■ Set problem
Duplicate everything in the combilock proposal from "1. To allow" down to "combi_mutex_unlock(struct combilock *x)".

■ Passage to read

[RFC] New locking primitive for 2.5

From: Martin Wirth (Martin.Wirth@dlr.de)
Date: Thu Feb 07 2002 - 10:38:57 EST


This is a request for comment on a new locking primitive
called a combilock.

The goal of this development is:

1. To allow for a better SMP scalability of semaphores used as Mutex
2. As a replacement for long held spinlocks in an preemptible kernel

The new lock uses a combination of a spinlock and a (mutex-)semaphore.
You can lock it for short-term issues in a spin-lock mode:

        combi_spin_lock(struct combilock *x)
        combi_spin_unlock(struct combilock *x)

and for longer lasting tasks in a sleeping mode by:

        combi_mutex_lock(struct combilock *x)
        combi_mutex_unlock(struct combilock *x)

If a spin_lock request is blocked by a mutex_lock call, the spin_lock
attempt also sleeps i.e. behaves like a semaphore.
If you gained ownership of the lock, you can switch between spin-mode
and mutex-(ie.e sleeping) mode by calling:

        combi_to_mutex_mode(struct combilock *x)
        combi_to_spin_mode(struct combilock *x)

without loosing the lock. So you may start with a spin-lock and relax
to a sleeping lock if for example you need to call a non-atomic kmalloc.

This approach is less automatic than a first_spin_then_sleep mutex,
but normally the programmer knows better if he is going to do quick
things, or maybe unbounded stuff.

Note: For a preemptible kernel this approach could lead to much less
scheduling ping-pong also for UP if a spinlock is replaced by a
combilock instead of a semaphore.

Limitations:
  1. In the current implementation the combilock is not irq-save

  2. Although the combilock shares some advantages with a
  spin-lock (no unnecessary scheduling for short time locking) it may
  behave like a semaphore on entry also if you call combi_spin_lock.
  For example

        spin_lock(&slock);
        combi_spin_lock(&clock);

  is a BUG because combi_spin_lock may sleep while holding slock!

■ Supplied data
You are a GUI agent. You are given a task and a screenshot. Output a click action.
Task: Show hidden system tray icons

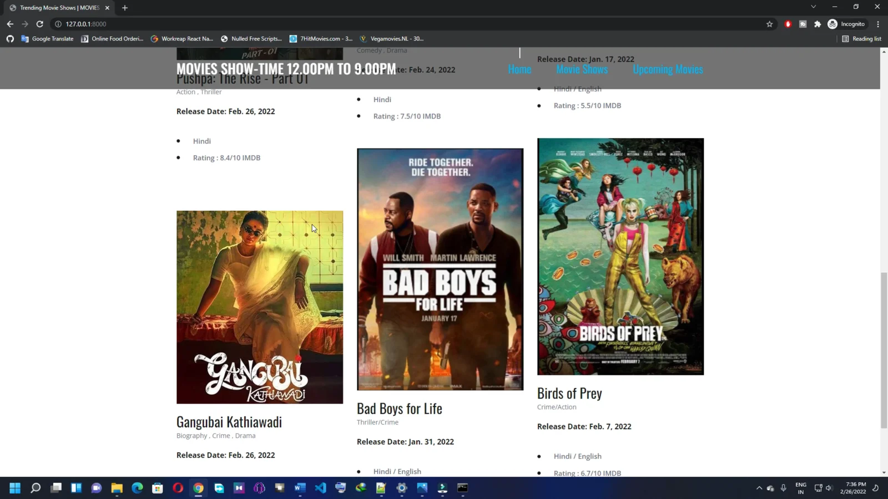pyautogui.click(x=759, y=488)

■ Solution to this task
1. To allow for a better SMP scalability of semaphores used as Mutex
2. As a replacement for long held spinlocks in an preemptible kernel

The new lock uses a combination of a spinlock and a (mutex-)semaphore.
You can lock it for short-term issues in a spin-lock mode:

        combi_spin_lock(struct combilock *x)
        combi_spin_unlock(struct combilock *x)

and for longer lasting tasks in a sleeping mode by:

        combi_mutex_lock(struct combilock *x)
        combi_mutex_unlock(struct combilock *x)